L'histoire :
Inscht, Malard, Alpodraco et Greul sont 4 écrivains d’un âge certain (entre 40 et 60 ans ?). Ni célèbres, ni minables non plus, ils se retrouvent régulièrement dans un bar miteux de leur quartier. Tous ensembles ou morcelés, ils partagent leur approche de leur art solitaire, l’incompréhension du monde extérieur pour la finalité de leurs démarches… Ils se moquent aussi, avec une certaine tendresse, des névroses, psychoses et autres tocs qui font la personnalité des uns des autres. Ils débattent des sujets dont ils sont en train de traiter, de leurs confrères, de leur milieu, des contingences commerciales de leur profession, de l’aigreur naturelle qui s’échappe de leur condition… De temps en temps, ils font des batailles d’épithètes, s’envoyant à la face des adjectifs tous plus tordus les uns que les autres. Et surtout, ils rivalisent d’ingéniosité pour empêcher le patron du bar, qui aimerait prendre sa retraite, de vendre son pas de porte. En effet, la désuétude et la torpeur qui émane de ce QG ringard sont sacrées pour eux…
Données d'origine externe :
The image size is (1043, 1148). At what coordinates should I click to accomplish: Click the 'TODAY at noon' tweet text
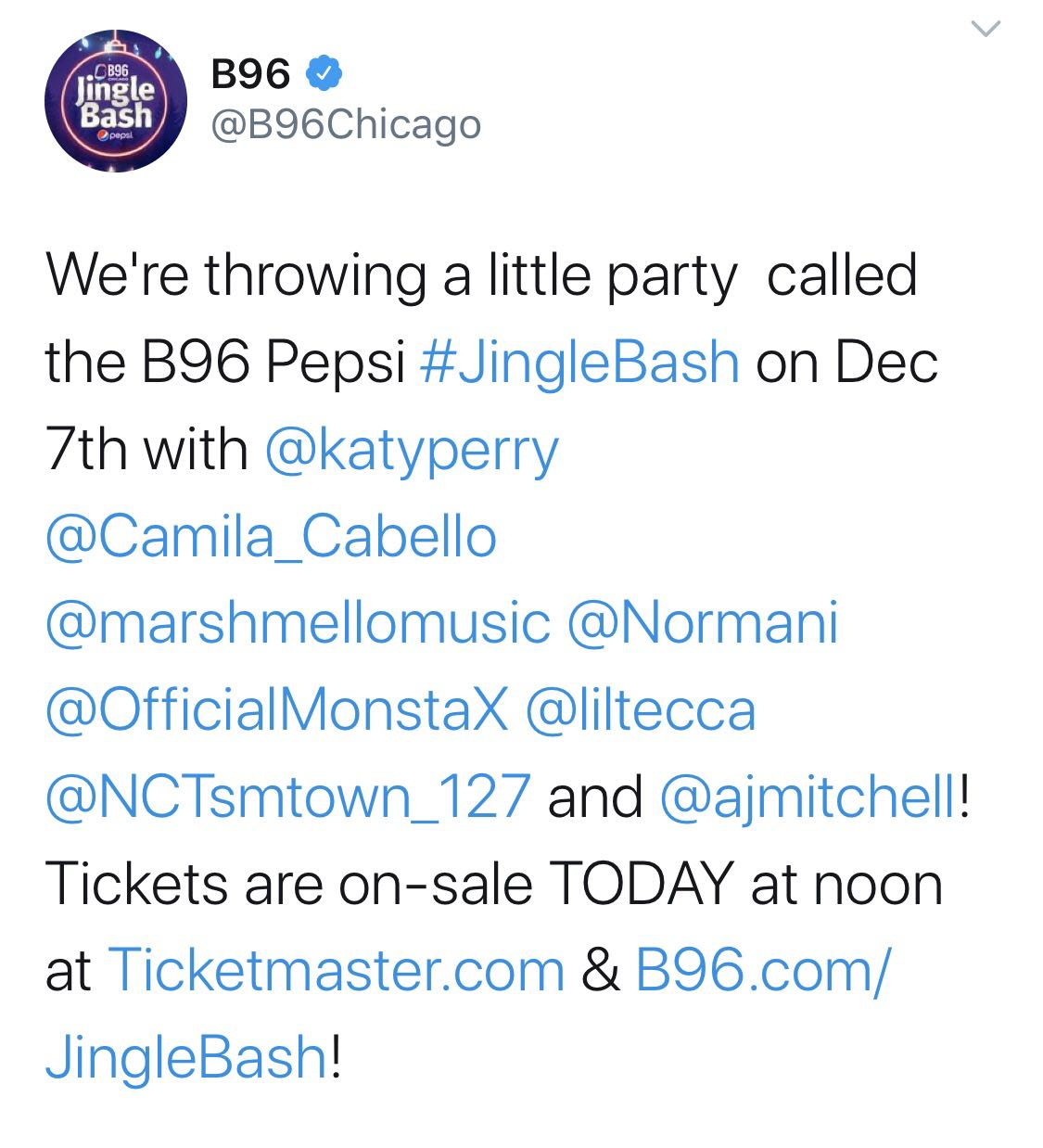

Ce qu'on en pense sur la planète BD :
L’écriture et ses affres, en tant que profession et vocation, sont ici décortiqués par Anne Baraou à travers 11 historiettes contemporaines et urbaines. La scénariste a semble t-il beaucoup de choses à dire sur le sujet, au point d’en remplir un diptyque (le tome 2 est à venir). Elle met en scène 4 écrivains lambda et néanmoins reconnus par la profession – à défaut de l’être par le public – qui subissent autant qu’il se repaissent de leur pratique. Ils ne sont pas ratés, ils refusent juste d’affronter seuls leur difficile condition d’écrivains, un peu intellectuels, surtout très « cultureux ». De concert, ces « bêtes » curieuses et hétéroclites nous livrent alors une vision pour le moins angoissée, désillusionnée et torturée de leur métier. Notons que le bistrot qui menace de fermer peut aussi être vécu comme une métaphore, le symbole d’un métier en perdition…L’illustration d’un sujet aussi peu spectaculaire que varié dans les décors et les acteurs, a du être une véritable sinécure pour François Ayroles, autre pilier de l’Association, qui s’en tire de brillante manière. Son trait fin, « moderne », d’une sobriété idoine, n’est certes pas des plus joviaux, mais il a le mérite de coller parfaitement au ton, de mettre en scène les débats intellectuels de ces 4 êtres décharnés, sans jamais lasser. Reste qu’’il n’est guère évident de prendre du plaisir à la lecture de cette performance… d’écriture (nombriliste ?). L’ouvrage contentera plus facilement les lecteurs de romans (ou les pseudo-intellos de soirées mondaines), que le public traditionnel qui attend du 9e art, rythme, exotisme et délassement. L’exercice de mise en abyme est certes brillant et « intelligent », et les auteurs se sont visiblement fait plaisir – les propos font d’ailleurs un flop quand ils participent de leur microcosme hermétique. L’humour pratiqué est certes tantôt cynique, tantôt finement pince-sans-rire… Mais cette intellectualisation de la profession – somme toute vaine – résonne verbeuse, pompeuse… aussi prétentieuse pour les uns, que salutaire pour les autres.